*** Extract provided Section Begins ***

The caps help premature babies by keeping in body heat, which is mostly lost through the head. The insulation allows the premature infants to spend calories on growing rather than keeping warm, according to hospital spokeswoman Laura Johnson.

Traditionally they have been knitted by volunteers. Bernberg, from Orange, is by far the most prolific. Noting that her own daughter, now 60, was born prematurely, Bernberg says she has a special affection for the tiny infants.

Cooing over week-old Larinda Wright, who wore a knitted cap outside the newborn intensive-care unit in Orange on Wednesday, Bernberg recalled, “Each cap takes about six hours to knit. I made hats with little pompons for the Frustacis--they were special. But I thought in general they would be too heavy for the babies.”

*** Extract provided Section Ends ***
*** Excerpted records Section Begins ***

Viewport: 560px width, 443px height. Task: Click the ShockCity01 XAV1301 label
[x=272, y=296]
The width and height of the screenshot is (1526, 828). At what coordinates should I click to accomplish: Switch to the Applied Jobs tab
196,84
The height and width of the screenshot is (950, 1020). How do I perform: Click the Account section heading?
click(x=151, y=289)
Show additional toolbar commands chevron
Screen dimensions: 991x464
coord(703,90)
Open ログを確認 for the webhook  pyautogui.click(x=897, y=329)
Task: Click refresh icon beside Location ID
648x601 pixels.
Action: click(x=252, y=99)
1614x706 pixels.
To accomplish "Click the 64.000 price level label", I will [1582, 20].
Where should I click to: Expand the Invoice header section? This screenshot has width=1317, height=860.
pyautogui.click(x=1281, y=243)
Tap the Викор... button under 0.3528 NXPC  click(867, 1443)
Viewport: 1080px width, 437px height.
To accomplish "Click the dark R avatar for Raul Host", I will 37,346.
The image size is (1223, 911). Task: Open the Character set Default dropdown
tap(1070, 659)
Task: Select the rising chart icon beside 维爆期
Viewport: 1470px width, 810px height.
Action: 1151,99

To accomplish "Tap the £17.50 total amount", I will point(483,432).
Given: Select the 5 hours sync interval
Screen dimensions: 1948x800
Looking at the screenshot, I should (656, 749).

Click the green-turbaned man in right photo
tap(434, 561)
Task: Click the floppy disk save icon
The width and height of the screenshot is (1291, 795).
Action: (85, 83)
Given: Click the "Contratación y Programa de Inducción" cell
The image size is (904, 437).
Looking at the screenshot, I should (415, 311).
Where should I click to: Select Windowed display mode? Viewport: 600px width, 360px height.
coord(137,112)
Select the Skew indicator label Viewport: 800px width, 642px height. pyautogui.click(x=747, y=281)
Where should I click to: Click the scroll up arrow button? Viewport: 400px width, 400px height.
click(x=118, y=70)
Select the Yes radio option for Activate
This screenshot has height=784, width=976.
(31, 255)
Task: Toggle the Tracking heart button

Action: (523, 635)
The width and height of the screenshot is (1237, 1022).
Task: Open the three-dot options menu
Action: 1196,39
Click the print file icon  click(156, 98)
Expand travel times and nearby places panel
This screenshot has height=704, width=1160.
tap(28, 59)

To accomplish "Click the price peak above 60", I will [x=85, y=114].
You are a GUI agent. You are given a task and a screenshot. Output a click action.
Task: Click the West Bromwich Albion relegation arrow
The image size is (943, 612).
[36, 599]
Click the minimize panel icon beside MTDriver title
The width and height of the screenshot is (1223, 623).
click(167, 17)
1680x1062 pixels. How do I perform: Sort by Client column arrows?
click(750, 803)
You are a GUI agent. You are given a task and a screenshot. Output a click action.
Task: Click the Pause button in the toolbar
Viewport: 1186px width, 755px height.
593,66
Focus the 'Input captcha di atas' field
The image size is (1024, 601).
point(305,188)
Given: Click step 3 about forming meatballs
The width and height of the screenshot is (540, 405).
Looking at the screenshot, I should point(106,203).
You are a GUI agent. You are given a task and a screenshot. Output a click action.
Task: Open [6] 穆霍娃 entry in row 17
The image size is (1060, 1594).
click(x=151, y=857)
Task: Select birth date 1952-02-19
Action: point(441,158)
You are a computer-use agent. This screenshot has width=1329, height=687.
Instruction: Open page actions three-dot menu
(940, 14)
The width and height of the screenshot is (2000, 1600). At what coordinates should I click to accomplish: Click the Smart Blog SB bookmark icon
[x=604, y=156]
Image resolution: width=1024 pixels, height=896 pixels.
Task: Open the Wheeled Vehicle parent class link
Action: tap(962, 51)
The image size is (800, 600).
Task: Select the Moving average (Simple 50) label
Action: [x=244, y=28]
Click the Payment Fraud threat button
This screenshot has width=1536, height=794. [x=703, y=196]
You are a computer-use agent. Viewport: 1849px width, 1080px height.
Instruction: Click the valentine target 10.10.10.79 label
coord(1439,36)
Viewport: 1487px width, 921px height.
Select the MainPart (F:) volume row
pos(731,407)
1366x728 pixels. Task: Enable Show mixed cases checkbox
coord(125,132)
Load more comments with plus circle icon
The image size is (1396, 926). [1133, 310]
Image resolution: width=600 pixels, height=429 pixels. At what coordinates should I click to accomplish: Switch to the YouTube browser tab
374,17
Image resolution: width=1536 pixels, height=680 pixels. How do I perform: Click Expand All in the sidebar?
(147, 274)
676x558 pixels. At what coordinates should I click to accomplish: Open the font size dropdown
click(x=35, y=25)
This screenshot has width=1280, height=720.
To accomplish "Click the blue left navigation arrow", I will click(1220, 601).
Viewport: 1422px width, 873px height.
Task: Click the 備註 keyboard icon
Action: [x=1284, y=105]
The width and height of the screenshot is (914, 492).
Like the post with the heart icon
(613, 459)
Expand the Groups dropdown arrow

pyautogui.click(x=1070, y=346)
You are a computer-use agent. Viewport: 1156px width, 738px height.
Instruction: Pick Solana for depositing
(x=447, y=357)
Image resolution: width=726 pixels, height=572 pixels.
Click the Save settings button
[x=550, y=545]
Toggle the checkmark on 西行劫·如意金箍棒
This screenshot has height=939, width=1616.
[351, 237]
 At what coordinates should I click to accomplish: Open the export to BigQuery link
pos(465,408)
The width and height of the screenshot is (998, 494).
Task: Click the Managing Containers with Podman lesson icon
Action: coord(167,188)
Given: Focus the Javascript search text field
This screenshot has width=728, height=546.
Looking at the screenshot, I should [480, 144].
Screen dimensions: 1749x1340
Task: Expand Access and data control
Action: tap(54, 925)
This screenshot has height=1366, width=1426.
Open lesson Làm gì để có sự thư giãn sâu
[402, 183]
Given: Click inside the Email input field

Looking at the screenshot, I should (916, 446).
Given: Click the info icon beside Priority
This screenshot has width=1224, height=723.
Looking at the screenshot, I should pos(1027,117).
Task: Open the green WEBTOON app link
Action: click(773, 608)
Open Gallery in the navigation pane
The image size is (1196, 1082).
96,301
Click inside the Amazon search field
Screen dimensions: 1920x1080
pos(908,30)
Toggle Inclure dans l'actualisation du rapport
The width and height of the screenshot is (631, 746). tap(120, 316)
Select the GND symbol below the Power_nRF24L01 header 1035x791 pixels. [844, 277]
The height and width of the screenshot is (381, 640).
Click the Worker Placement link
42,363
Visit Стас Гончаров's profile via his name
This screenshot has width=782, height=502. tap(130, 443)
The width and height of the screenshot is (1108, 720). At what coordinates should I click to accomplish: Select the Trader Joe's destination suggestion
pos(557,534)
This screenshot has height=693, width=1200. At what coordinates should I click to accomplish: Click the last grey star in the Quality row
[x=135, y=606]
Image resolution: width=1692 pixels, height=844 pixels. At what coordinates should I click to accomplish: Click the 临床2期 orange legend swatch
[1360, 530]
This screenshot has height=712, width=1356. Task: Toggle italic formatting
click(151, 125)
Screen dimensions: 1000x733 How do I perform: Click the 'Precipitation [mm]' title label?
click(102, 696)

*** Excerpted records Section Ends ***

Problems to work on:
1) In the text about knitted caps for premature babies, how long does each cap take to knit?
2) Please continue the text about knitted caps for premature babies after its final sentence.

Answers given:
1) About six hours.

2)
Bernberg said she never tires of the task, making caps, booties and blankets for her two grandchildren and five great-grandchildren. “I switched from multicolored yarn to blue and pink after the 54th cap, for a little variety,” she said.

She volunteered to knit the caps through a senior citizens’ group in Santa Ana, the Retired Senior Volunteer Program, or RSVP. “I think this has really opened up Rose’s life,” said program coodinator Kitty Schuler. “She has arthritis, but it doesn’t keep her from doing useful things.”